Coupled Oscillator: Pulley: Difference between revisions

Coupled Oscillator: Pulley System

Problem

Given the system shown, with all initial positions set so that gravity is accounted for and no motion is occurring, find the response. The spring around the pulley is modeled as a single spring with constant ${\displaystyle k_{2}}$.

Solution

We begin by writing the sum of forces equations for both blocks.

On the left, we have

${\displaystyle \sum F=ma}$

${\displaystyle -k_{1}x_{1}-k_{2}(x_{1}-x_{2})=m_{1}{\ddot {x_{1}}}}$

${\displaystyle {\dfrac {-x_{1}(k_{1}+k_{2})-x_{2}k_{2}}{m_{1}}}={\ddot {x_{1}}}}$

On the right, we have

${\displaystyle \sum F=ma}$

${\displaystyle -k_{2}(x_{2}-x_{1})=m_{2}{\ddot {x_{2}}}}$

${\displaystyle {\dfrac {-k_{2}(x_{2}-x_{1})}{m_{2}}}={\ddot {x_{2}}}}$

So, our state space matrices are

${\displaystyle {\begin{bmatrix}{\ddot {x_{1}}}\\{\dot {x_{1}}}\\{\ddot {x_{2}}}\\{\dot {x_{2}}}\\\end{bmatrix}}={\begin{bmatrix}0&-{\dfrac {k_{1}+k_{2}}{m_{1}}}&0&-{\dfrac {k_{2}}{m_{1}}}\\1&0&0&0\\0&{\dfrac {k_{2}}{m_{2}}}&0&-{\dfrac {k_{2}}{m_{2}}}\\0&0&1&0\\\end{bmatrix}}{\begin{bmatrix}{\dot {x_{1}}}\\x_{1}\\{\dot {x_{2}}}\\x_{2}\\\end{bmatrix}}}$

Now, suppose we impose the initial conditions as follows:
${\displaystyle m_{1}}$=10 kg
${\displaystyle m_{2}}$=20 kg
${\displaystyle k_{1}}$=10 N/m
${\displaystyle k_{2}}$=50 N/m

We now have

${\displaystyle {\begin{bmatrix}{\ddot {x_{1}}}\\{\dot {x_{1}}}\\{\ddot {x_{2}}}\\{\dot {x_{2}}}\\\end{bmatrix}}={\begin{bmatrix}0&-6&0&-5\\1&0&0&0\\0&2.5&0&-2.5\\0&0&1&0\\\end{bmatrix}}{\begin{bmatrix}{\dot {x_{1}}}\\x_{1}\\{\dot {x_{2}}}\\x_{2}\\\end{bmatrix}}}$

Using any number of different computer utilities, we can calculate the eigenvalues and eigenvectors of the coefficient matrix quickly and easily.

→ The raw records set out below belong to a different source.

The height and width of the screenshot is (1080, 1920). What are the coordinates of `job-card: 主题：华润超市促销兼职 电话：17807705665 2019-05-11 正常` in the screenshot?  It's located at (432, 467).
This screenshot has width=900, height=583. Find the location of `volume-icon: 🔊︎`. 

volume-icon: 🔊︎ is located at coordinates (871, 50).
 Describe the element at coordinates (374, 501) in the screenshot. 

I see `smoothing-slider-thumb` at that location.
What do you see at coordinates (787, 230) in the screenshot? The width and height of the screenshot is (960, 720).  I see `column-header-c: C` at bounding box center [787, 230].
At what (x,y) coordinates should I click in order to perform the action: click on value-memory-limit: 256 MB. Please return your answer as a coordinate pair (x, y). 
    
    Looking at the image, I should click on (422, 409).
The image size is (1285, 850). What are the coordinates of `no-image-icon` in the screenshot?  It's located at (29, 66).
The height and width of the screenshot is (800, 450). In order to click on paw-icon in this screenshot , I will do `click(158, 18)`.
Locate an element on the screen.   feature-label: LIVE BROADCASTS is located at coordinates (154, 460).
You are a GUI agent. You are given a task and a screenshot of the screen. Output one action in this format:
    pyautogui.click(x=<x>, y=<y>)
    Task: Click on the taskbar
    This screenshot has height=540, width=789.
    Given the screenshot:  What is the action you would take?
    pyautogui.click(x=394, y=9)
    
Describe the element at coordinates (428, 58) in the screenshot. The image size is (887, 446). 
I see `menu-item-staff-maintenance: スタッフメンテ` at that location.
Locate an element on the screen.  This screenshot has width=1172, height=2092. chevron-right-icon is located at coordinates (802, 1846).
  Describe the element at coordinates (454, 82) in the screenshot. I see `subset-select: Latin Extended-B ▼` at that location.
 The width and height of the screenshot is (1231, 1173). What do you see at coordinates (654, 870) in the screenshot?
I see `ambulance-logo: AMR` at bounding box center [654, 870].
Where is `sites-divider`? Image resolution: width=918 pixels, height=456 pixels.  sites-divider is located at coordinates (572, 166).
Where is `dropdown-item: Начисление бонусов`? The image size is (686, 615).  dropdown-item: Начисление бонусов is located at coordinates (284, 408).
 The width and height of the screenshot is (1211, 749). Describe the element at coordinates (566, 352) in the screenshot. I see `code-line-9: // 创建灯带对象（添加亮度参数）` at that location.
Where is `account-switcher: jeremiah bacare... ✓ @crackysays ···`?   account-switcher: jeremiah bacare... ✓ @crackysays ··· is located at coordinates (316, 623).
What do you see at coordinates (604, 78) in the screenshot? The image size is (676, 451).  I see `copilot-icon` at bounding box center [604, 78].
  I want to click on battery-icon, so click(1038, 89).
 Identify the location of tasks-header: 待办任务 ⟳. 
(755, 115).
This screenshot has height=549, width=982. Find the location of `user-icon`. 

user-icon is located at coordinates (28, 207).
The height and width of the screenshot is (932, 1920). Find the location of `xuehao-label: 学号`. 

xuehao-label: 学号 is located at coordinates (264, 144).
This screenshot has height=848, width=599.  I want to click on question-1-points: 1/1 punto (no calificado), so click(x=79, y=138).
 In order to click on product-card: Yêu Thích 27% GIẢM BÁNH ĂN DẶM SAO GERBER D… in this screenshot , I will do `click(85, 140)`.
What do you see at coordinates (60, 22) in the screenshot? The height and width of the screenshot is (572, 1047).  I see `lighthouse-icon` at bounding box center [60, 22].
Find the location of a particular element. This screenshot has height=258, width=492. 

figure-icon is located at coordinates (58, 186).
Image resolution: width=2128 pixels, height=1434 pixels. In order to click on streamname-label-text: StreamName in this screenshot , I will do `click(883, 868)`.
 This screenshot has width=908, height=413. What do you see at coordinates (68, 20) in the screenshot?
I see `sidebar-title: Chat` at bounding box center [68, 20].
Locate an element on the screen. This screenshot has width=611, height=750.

${\displaystyle \lambda _{1}=0.705+j2.179}$
${\displaystyle \lambda _{2}=0.705-j2.179}$
${\displaystyle \lambda _{3}=-0.705+j2.179}$
${\displaystyle \lambda _{4}=-0.705-j2.179}$

${\displaystyle k_{1}\varpropto {\begin{bmatrix}0.748\\0.101-j0.311\\-0.262-j0.460\\-0.226+j0.047\\\end{bmatrix}}}$
${\displaystyle k_{2}\varpropto {\begin{bmatrix}0.748\\0.101+j0.311\\-0.262+j0.460\\-0.226-j0.047\\\end{bmatrix}}}$
${\displaystyle k_{3}\varpropto {\begin{bmatrix}0.748\\-0.101-j0.311\\-0.262+j0.460\\0.226+j0.047\\\end{bmatrix}}}$
${\displaystyle k_{4}\varpropto {\begin{bmatrix}0.748\\-0.101+j0.311\\-0.262-j0.460\\0.226-j0.047\\\end{bmatrix}}}$

The full solution is

${\displaystyle {\bar {x}}=c_{1}k_{1}e^{\lambda _{1}t}+c_{2}k_{2}e^{\lambda _{2}t}+c_{3}k_{3}e^{\lambda _{3}t}+c_{4}k_{4}e^{\lambda _{4}t}}$

Eigenmodes

The four distinct eigenvalues mean there will be four eigenmodes (though two are similar). They are

1. The two masses moving in the same direction at all times (i.e. one up and the other down).
2. The two masses moving in opposite directions at all times (i.e. both up or down).
3. and 4. The masses moving at plus or minus 90 degrees of phase offset.